Items listed in a dataset:
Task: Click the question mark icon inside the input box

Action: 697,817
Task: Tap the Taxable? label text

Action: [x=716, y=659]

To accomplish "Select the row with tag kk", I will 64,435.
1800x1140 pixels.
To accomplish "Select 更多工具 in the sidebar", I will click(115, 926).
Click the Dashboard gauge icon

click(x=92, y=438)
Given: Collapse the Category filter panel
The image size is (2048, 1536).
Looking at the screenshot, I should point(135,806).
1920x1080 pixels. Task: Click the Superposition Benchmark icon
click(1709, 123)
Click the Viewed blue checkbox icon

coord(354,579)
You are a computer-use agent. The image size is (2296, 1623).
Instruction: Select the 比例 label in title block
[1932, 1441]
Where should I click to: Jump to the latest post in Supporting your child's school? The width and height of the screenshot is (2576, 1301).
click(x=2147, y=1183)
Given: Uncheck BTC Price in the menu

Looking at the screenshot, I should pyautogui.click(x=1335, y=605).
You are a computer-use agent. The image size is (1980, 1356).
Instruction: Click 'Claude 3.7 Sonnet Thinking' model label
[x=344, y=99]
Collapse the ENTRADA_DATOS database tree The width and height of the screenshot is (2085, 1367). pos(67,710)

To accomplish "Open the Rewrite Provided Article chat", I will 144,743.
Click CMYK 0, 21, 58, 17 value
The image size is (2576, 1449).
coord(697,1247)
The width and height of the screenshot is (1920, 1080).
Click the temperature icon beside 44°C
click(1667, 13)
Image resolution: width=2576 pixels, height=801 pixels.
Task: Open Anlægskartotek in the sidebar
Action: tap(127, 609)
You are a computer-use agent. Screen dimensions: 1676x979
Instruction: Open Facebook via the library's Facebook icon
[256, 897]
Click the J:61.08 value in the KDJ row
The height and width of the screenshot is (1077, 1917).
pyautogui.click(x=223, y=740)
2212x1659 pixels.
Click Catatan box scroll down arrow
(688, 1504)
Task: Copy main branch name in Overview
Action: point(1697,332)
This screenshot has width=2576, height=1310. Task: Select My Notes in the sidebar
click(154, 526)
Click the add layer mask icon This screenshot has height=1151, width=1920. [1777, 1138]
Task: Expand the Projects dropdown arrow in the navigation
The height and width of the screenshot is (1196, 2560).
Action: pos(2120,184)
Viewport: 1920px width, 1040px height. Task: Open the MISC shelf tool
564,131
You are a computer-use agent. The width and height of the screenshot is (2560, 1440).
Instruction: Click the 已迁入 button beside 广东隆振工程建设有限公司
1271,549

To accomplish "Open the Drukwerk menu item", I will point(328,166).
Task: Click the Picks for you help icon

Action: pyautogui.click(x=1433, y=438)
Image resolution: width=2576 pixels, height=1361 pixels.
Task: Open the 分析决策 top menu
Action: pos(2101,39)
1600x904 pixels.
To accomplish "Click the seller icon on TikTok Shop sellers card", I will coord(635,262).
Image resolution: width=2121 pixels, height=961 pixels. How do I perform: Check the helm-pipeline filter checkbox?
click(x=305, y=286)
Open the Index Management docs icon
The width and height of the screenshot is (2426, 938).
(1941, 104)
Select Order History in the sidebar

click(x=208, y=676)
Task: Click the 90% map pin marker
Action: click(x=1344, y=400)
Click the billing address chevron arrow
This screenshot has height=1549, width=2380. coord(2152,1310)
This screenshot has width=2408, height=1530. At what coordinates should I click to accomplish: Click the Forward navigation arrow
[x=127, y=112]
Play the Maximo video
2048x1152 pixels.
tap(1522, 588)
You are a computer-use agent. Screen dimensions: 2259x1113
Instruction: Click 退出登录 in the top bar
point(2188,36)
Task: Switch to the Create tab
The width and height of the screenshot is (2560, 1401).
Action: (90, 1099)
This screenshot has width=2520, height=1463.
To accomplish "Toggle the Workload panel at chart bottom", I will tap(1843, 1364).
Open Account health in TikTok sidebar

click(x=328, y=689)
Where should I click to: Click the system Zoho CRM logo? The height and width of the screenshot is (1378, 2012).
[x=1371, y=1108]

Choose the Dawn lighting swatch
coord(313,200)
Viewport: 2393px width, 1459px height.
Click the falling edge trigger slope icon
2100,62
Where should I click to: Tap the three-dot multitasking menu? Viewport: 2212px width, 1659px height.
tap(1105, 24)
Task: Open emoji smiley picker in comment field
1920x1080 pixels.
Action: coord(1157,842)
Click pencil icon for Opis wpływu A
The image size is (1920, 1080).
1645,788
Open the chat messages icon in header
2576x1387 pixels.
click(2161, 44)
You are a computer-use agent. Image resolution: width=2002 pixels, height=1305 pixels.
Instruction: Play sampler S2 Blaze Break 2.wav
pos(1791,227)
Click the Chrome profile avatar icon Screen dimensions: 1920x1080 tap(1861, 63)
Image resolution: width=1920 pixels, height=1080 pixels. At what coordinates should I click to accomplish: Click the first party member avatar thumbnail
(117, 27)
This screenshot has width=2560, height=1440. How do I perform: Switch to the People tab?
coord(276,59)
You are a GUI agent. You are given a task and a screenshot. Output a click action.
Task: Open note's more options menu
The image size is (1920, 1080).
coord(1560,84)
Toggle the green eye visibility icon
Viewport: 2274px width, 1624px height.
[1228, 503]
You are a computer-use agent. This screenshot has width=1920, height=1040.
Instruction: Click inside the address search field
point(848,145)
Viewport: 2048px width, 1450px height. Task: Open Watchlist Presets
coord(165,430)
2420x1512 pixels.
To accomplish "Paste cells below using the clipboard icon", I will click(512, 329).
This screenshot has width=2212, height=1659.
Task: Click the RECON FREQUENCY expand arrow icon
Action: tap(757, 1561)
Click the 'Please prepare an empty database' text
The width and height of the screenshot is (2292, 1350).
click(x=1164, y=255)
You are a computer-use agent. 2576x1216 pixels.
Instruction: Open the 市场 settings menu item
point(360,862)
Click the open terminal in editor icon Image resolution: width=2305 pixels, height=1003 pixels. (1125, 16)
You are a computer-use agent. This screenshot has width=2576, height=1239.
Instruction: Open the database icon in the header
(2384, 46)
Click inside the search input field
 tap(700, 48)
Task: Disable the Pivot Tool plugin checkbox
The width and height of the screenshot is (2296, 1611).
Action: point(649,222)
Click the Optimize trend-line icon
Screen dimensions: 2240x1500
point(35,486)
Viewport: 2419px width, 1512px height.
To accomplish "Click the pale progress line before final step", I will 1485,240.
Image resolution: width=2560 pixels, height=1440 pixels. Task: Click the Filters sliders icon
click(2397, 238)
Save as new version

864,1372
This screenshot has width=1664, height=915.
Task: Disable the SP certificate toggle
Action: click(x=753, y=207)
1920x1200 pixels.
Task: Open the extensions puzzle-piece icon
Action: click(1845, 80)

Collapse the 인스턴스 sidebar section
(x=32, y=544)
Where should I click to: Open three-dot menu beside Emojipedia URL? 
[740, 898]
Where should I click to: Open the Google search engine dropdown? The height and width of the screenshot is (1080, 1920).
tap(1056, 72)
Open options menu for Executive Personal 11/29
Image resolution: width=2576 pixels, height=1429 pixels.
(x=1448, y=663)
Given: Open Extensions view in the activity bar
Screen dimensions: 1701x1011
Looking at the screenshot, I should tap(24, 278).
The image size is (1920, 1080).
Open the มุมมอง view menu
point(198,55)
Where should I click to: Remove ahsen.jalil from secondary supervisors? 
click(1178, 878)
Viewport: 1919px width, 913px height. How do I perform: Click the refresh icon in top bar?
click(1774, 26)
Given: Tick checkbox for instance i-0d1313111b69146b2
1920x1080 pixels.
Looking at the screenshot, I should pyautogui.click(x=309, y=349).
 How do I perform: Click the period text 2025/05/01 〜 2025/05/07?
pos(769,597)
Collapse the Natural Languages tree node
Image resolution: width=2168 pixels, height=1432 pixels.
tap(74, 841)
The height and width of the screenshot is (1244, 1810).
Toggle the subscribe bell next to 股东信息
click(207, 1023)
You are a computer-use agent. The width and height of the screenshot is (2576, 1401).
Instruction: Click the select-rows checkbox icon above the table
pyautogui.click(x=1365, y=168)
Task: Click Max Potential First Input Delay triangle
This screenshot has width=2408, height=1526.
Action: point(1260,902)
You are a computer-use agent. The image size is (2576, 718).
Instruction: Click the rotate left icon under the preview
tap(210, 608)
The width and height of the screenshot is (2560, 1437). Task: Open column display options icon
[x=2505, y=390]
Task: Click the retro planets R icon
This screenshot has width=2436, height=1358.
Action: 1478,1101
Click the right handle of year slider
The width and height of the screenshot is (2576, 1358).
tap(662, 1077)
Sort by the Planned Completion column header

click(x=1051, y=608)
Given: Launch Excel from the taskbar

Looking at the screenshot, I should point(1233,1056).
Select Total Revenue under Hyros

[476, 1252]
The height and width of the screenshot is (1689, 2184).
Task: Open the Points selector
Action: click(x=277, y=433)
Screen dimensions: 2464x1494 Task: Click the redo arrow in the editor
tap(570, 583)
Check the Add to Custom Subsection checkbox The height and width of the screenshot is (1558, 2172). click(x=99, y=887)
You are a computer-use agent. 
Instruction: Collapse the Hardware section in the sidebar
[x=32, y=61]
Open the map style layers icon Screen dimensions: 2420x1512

• Try it: In the entries above, find the line with "Task: Expand the" and the line with "is (2560, 1440).", then restate word for word both of them and every line between, with nothing more.

• Result of this task:
Task: Expand the Projects dropdown arrow in the navigation
The height and width of the screenshot is (1196, 2560).
Action: pos(2120,184)
Viewport: 1920px width, 1040px height. Task: Open the MISC shelf tool
564,131
You are a computer-use agent. The width and height of the screenshot is (2560, 1440).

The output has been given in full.